Records held in a dataset
···
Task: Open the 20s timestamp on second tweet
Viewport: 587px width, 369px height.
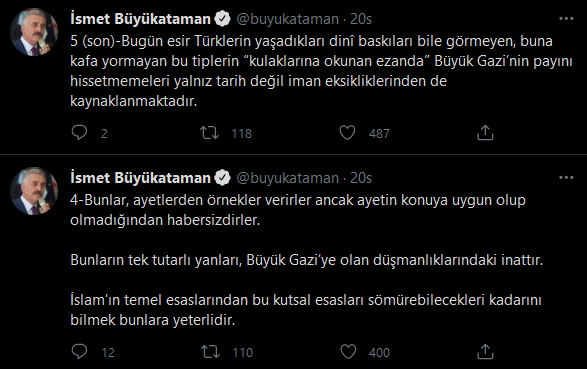Action: (361, 178)
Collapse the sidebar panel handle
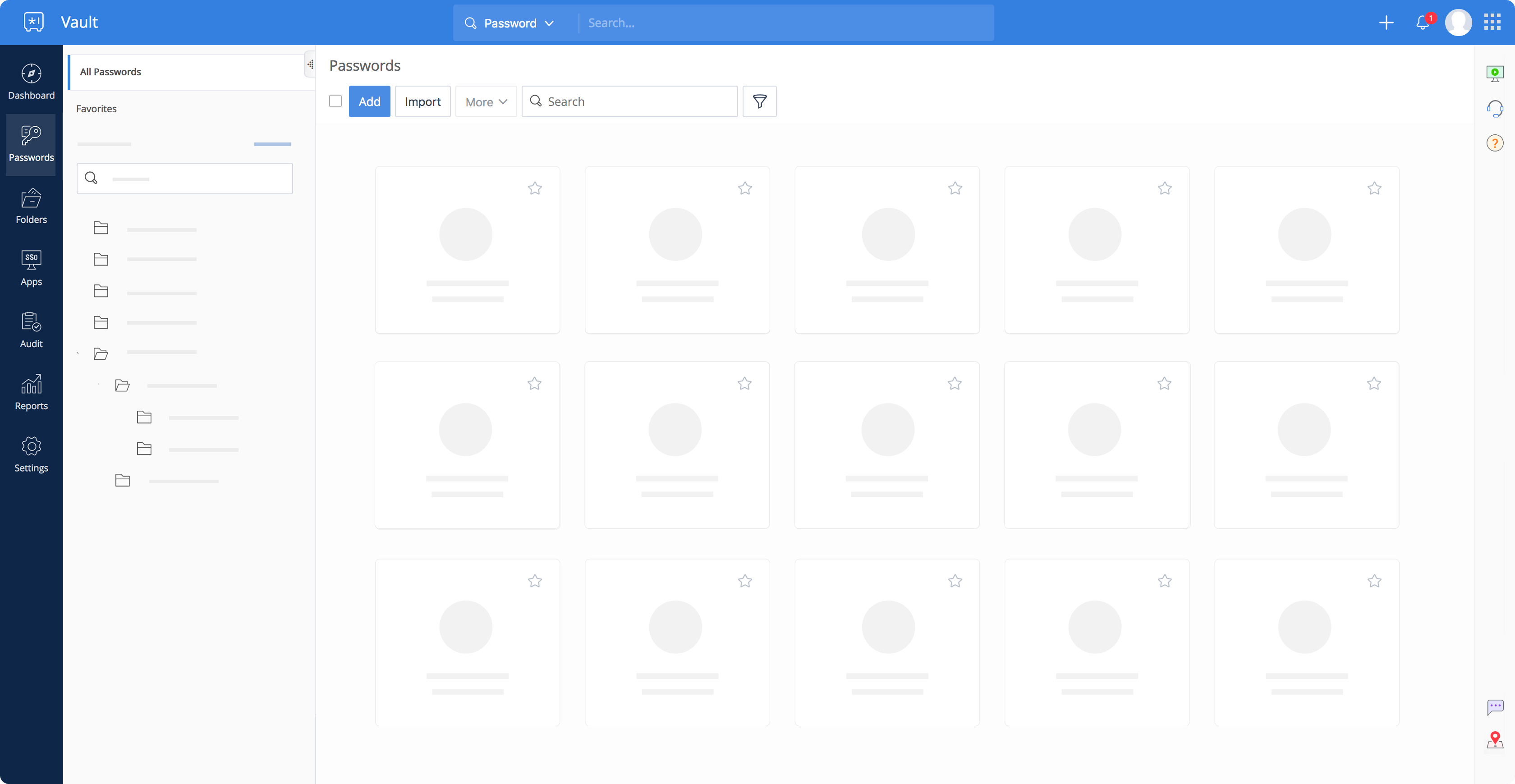This screenshot has height=784, width=1515. pos(310,65)
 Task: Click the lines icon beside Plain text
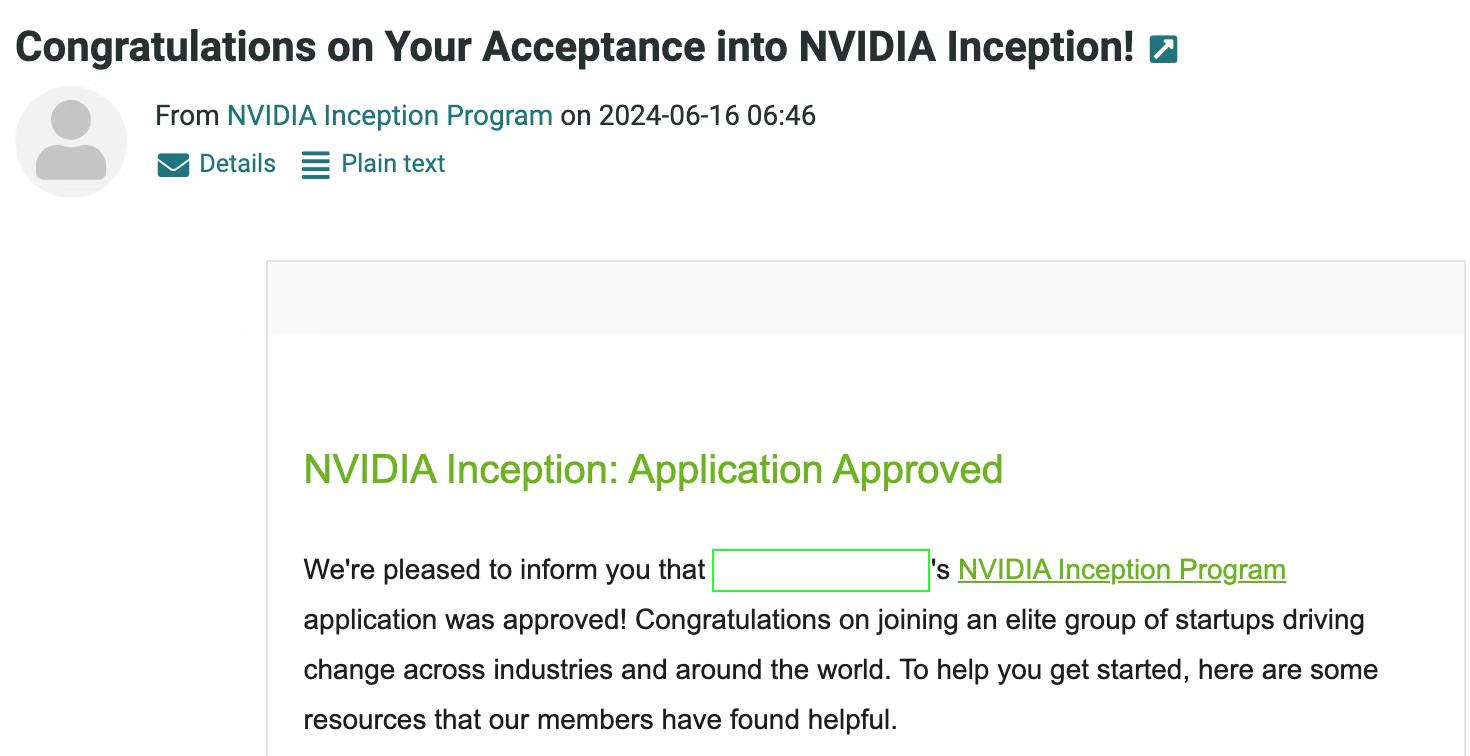tap(315, 165)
···
*Written instruction:* Print the text of every entry above verbatim, leaving out the pictures.

*Complete answer:*
Task: Open the 20s timestamp on second tweet
Viewport: 587px width, 369px height.
Action: (361, 178)
Collapse the sidebar panel handle
This screenshot has height=784, width=1515. pos(310,65)
 Task: Click the lines icon beside Plain text
tap(315, 165)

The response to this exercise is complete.